◆ **原文**

氮化銦是能隙約為0.7電子伏特的窄能隙半導體材料，因其具有較低的有效電子質量以及高的電子遷移率和飽和漂移速度等特性，使得氮化銦在製作高頻電子元件和近紅外光電元件方面具有不錯的發展潛力。本論文主要為探討氮化銦的光電特性以及蕭基二極體的備製與研究。
本論文研究可分為三個部份，第一部份主要是探討使用分子束磊晶法在氮化鎵模板上成長之氮化銦薄膜的材料特性。從霍爾量測的結果中，我們可以得知氮化銦試片的載子濃度和載子遷移率。透過X光繞射分析和電子光譜化學分析，我們也可了解氮化銦試片的晶體結構以及縱深原子分佈情形。此外，從光致激發光譜圖中，我們可以觀察到有強烈的Moss-Burstein效應產生。
第二部份則是使用鋁金屬來備製金半金結構的氮化銦元件並探討其相關的光電特性。鋁電極在元件特性上表現出可靠的蕭基接觸特性。另外，我們使用電極退火以及加入一層二氧化矽層的方法來改善鋁電極在氮化銦薄膜上的蕭基特性。在電極退火方面，我們可以發現元件在氮氣下經過400℃退火後，其在5伏特偏壓下可得到約1270的光暗電流比。另外，當二氧化矽層在氧氣下經過300℃退火後，我們也可發現元件在5伏特偏壓下可得到約107的光暗電流比。
最後一個部份將針對以鈀金屬為歐姆接觸和鋁金屬為蕭基接觸的蕭基二極體來進行相關探討。從電流電壓特性圖中，我們可以發現蕭基二極體的啟始電壓約在1.23伏特，而且元件表現出不錯的整流特性。在-3伏特的偏壓之下，我們可以發現蕭基二極體有約6210的光暗電流比。此外，我們也分別使用thermionic emission model、H(I) model、Norde model以及Power exponent model來計算蕭基二極體的理想因子和蕭基能障大小。

A narrow band-gap (~0.7eV) and superior electron transport properties (eg., low effective mass, high predicted electron mobility of ~4400 cm2/Vs at 300K, and saturation drift velocity) make InN a very attractive material for high-frequency electronic devices and near-infrared optoelectronics. My major research in this dissertation is the investigation of InN optoelectronic properties and Schottky diodes.

◆ **資料**
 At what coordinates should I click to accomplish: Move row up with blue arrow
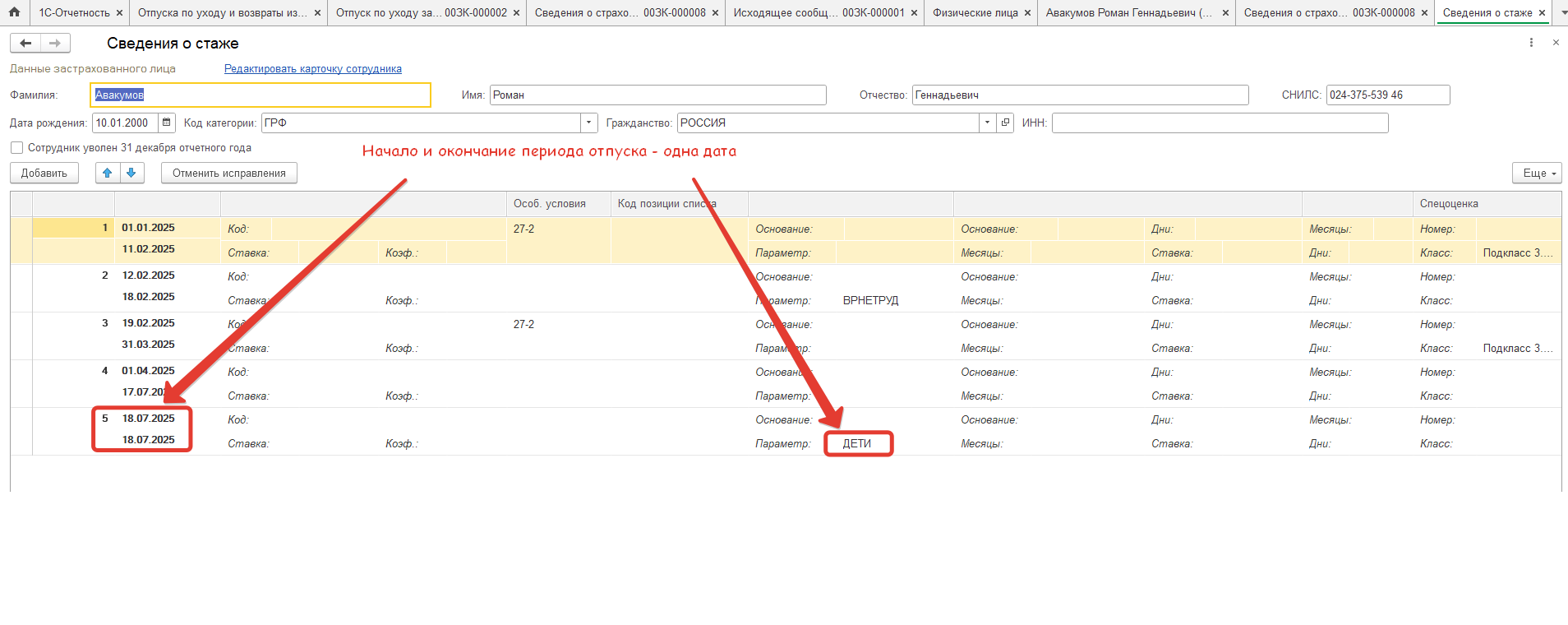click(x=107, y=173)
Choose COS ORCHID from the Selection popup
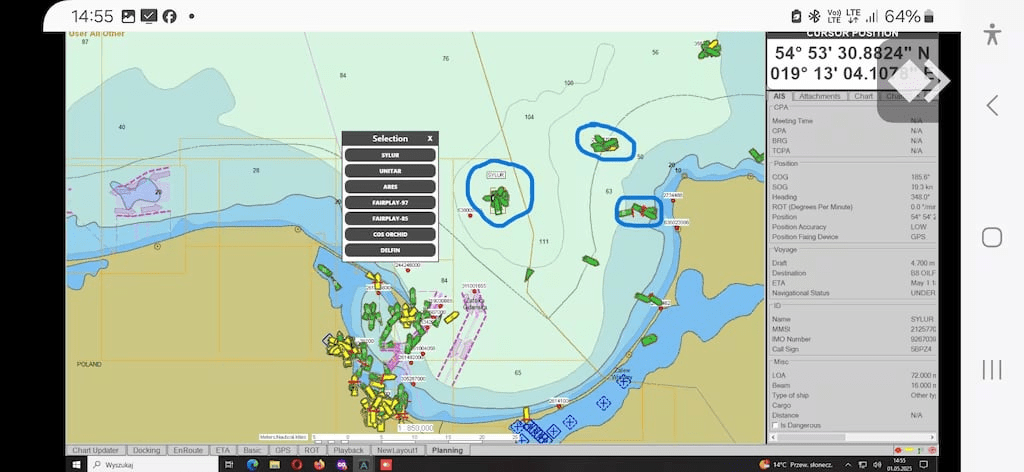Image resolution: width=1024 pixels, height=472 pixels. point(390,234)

◆ **任務**
• A. 請把原文中的「鋁電極在元件特性上表現出可靠的蕭基接觸特性。」這句話譯成英文。
• B. 請照原樣印出原文從「氮化銦是能隙約為0.7電子伏」到「可得到約107的光暗電流比。」的這一段。
上面的資料來自另一個出處。

◆ **逐題解答**
• A. In terms of device characteristics, the aluminum electrodes exhibited reliable Schottky contact behavior.

• B.
氮化銦是能隙約為0.7電子伏特的窄能隙半導體材料，因其具有較低的有效電子質量以及高的電子遷移率和飽和漂移速度等特性，使得氮化銦在製作高頻電子元件和近紅外光電元件方面具有不錯的發展潛力。本論文主要為探討氮化銦的光電特性以及蕭基二極體的備製與研究。
本論文研究可分為三個部份，第一部份主要是探討使用分子束磊晶法在氮化鎵模板上成長之氮化銦薄膜的材料特性。從霍爾量測的結果中，我們可以得知氮化銦試片的載子濃度和載子遷移率。透過X光繞射分析和電子光譜化學分析，我們也可了解氮化銦試片的晶體結構以及縱深原子分佈情形。此外，從光致激發光譜圖中，我們可以觀察到有強烈的Moss-Burstein效應產生。
第二部份則是使用鋁金屬來備製金半金結構的氮化銦元件並探討其相關的光電特性。鋁電極在元件特性上表現出可靠的蕭基接觸特性。另外，我們使用電極退火以及加入一層二氧化矽層的方法來改善鋁電極在氮化銦薄膜上的蕭基特性。在電極退火方面，我們可以發現元件在氮氣下經過400℃退火後，其在5伏特偏壓下可得到約1270的光暗電流比。另外，當二氧化矽層在氧氣下經過300℃退火後，我們也可發現元件在5伏特偏壓下可得到約107的光暗電流比。